Alias           ? -> Where-Object

Alias           ac -> Add-Content

Alias           asnp -> Add-PSSnapin

Alias           cat -> Get-Content

Alias           cd -> Set-Location

Alias           chdir -> Set-Location

Alias           clc -> Clear-Content

Alias           clear -> Clear-Host

Alias           clhy -> Clear-History …

This command gets all aliases in the current session.

The output shows the "<alias> -> <definition>" format that was introduced in Windows PowerShell 3.0. This format is used only for aliases that do not include hyphens, because aliases with hyphens are typically preferred names for cmdlets and functions, rather than nicknames.

Example 2

Get-Alias -Name gp*, sp* -Exclude *ps

This command gets all aliases that begin with gp or sp, except for aliases that end with ps.

Example 3

Get-Alias -Definition Get-ChildItem

This command gets the aliases for the Get-ChildItem cmdlet.

By default, the Get-Alias cmdlet gets the item name when you know the alias.

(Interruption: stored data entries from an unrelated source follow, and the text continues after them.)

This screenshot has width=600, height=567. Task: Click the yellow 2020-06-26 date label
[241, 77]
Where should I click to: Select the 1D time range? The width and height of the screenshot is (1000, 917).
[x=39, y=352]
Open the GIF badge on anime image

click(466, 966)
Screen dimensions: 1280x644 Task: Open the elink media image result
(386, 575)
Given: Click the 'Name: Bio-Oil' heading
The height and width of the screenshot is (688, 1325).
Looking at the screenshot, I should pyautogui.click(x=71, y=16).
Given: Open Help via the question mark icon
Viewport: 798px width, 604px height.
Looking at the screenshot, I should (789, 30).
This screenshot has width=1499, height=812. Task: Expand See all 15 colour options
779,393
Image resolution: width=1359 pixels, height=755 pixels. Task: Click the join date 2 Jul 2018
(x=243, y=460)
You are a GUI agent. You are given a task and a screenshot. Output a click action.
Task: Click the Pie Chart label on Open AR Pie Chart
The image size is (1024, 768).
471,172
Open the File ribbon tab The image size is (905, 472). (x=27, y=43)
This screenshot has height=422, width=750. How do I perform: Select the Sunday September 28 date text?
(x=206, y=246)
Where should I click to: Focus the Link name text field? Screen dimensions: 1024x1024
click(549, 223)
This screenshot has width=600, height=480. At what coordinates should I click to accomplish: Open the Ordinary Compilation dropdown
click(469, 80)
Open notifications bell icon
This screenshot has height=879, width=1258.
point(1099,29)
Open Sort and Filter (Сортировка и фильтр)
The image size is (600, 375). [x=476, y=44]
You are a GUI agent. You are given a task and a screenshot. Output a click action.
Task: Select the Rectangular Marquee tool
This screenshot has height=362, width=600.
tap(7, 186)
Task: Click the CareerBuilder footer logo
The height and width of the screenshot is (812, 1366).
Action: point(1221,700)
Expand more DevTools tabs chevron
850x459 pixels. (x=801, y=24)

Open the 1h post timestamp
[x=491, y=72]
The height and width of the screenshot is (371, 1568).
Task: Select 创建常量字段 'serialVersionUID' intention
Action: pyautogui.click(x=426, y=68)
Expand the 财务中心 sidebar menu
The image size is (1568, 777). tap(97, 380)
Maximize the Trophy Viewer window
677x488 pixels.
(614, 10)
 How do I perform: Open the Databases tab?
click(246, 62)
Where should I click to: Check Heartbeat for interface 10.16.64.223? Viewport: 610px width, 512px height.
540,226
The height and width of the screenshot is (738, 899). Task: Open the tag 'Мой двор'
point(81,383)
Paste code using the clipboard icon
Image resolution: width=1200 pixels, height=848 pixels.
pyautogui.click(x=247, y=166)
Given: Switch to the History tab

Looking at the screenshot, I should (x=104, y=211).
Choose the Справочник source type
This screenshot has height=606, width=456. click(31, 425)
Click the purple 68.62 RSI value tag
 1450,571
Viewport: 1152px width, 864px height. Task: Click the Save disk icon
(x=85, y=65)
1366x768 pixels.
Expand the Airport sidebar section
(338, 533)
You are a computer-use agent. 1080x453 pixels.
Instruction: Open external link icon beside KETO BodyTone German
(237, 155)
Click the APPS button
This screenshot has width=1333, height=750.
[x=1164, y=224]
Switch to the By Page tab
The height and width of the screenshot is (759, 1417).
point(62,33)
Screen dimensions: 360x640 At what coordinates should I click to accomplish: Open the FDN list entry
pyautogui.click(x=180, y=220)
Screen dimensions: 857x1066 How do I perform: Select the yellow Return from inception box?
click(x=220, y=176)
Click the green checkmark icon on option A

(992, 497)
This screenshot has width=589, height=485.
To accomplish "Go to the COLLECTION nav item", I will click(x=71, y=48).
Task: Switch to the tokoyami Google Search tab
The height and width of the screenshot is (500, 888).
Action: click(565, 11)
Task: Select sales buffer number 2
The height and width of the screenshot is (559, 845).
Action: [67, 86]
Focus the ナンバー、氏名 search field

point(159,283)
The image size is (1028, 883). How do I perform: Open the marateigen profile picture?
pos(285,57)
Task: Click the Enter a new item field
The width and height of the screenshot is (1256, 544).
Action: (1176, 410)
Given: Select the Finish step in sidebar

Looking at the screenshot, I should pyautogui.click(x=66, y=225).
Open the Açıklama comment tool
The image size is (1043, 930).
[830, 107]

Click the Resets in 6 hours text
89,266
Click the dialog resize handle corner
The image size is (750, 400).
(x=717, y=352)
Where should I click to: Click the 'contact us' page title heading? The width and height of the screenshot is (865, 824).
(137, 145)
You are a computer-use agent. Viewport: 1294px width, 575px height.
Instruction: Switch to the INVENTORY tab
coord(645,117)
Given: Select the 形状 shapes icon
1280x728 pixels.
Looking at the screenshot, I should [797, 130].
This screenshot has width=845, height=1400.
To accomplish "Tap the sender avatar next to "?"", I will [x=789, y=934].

The Definition parameter gets the alias when you know the item name.

Example 4

Get-Alias | Where-Object {$_.Options -Match "ReadOnly"}

This command retrieves all aliases in which the value of the Options property is ReadOnly. This command provides a quick way to find the aliases that are built into Windows PowerShell, because they have the ReadOnly option.

Options is just one property of the AliasInfo objects that Get-Alias gets. To find all properties and methods of AliasInfo objects, type "Get-Alias | get-member".

Example 5

Get-Alias -Definition "*-PSSession" -Exclude e* -Scope Global

This example gets aliases for commands that have names that end in "-PSSession", except for those that begin with "e".

The command uses the Scope parameter to apply the command in the global scope. This is useful in scripts when you want to get the aliases in the session.

Optional Parameters


Gets the aliases for the specified item. Enter the name of a cmdlet, function, script, file, or executable file.

This parameter is called Definition, because it searches for the item name in the Definition property of the alias object.

Default value:None
Accept pipeline input:False
Accept wildcard characters:True

Omits the specified items. The value of this parameter qualifies the Name and Definition parameters. Enter a name, a definition, or a pattern, such as "s*". Wildcards are permitted.

Default value:None
Accept pipeline input:False
Accept wildcard characters:True

Specifies the aliases that this cmdlet gets. Wildcards are permitted. By default, Get-Alias retrieves all aliases defined for the current session. The parameter name Name is optional. You can also pipe alias names to Get-Alias.

Default value:All aliases
Accept pipeline input:True (ByPropertyName, ByValue)
Accept wildcard characters:True

Gets only the aliases in the specified scope. Valid values are "Global", "Local", or "Script", or a number relative to the current scope (0 through the number of scopes, where 0 is the current scope and 1 is its parent). "Local" is the default. For more information, see about_Scopes.

Default value:Local
Accept pipeline input:False
Accept wildcard characters:False



You can pipe alias names to Get-Alias.



Get-Alias returns an object that represents each alias. Get-Alias returns the same object for every alias, but Windows PowerShell uses an arrow-based format to display the names of non-hyphenated aliases.


  • To create a new alias, use Set-Alias or New-Alias. To delete an alias, use Remove-Item.
  • The arrow-based alias name format is not used for aliases that include a hyphen. These are likely to be preferred substitute names for cmdlets and functions, instead of typical abbreviations or nicknames.